Filter to warnings only to find the needle-in-the-haystack:
- Syntax:
$ oc get events --field-selector type=Warning -n=<project_name>

Filter to warnings only as a cluster-wide scan:
- Syntax:
$ oc get events --field-selector type=Warning --all-namespaces --output wide

Filter the Reason column:
- Syntax:
$ oc get events --field-selector reason=<reason_words>

Note:
- Two very common reasons are Failed and Unhealthy

Watching the Failure:
Sometimes the best way to see it is to watch it happen. This is especially useful when there is a repeatable issue that happens every time X occurs.

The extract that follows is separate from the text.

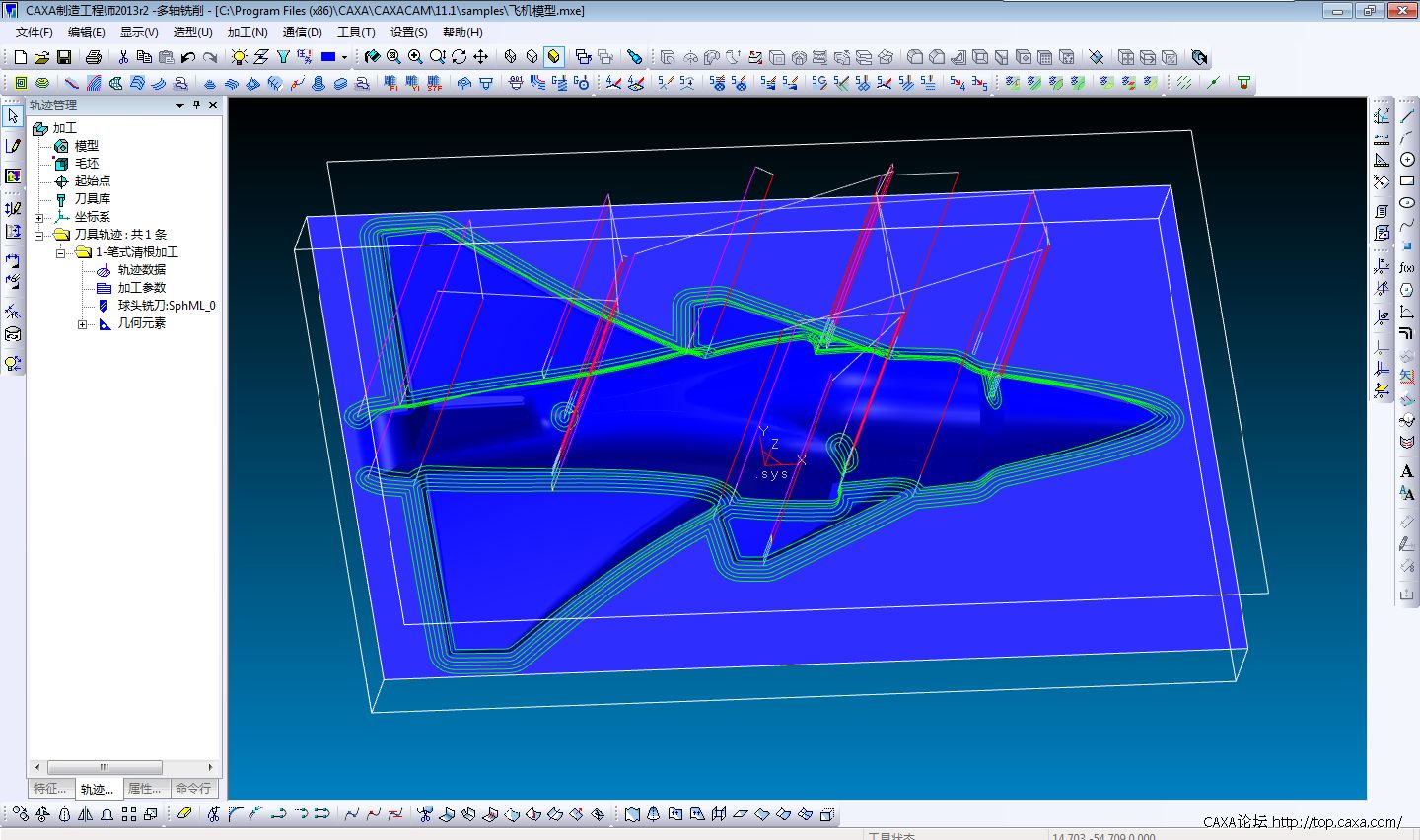Click the Undo arrow icon
Image resolution: width=1420 pixels, height=840 pixels.
(187, 57)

For example, if there is a pod start-up issue, you can watch the events live and see the issue occur as it happens.
- Syntax:
$ oc get events --watch=true -n=<project_name>

Failures in OpenShift Config:
$ oc get events -n openshift-config --output wide

Failures in the OpenShift Container Platform (OCP) Nodes By Component Type:
Source: OCP docs chapter 6.1.x

Container Events:

BackOff	Back-off restarting failed the container.
Created	Container created.
Failed	Pull/Create/Start failed.
Killing	Killing the container.
Started	Container started.
Preempting	Preempting other pods.
ExceededGracePeriod	Container runtime did not stop the pod within specified grace period.
Unhealthy	Container is unhealthy.

Image Events:

BackOff	Back off Ctr Start, image pull.
ErrImageNeverPull	The image’s NeverPull Policy is violated.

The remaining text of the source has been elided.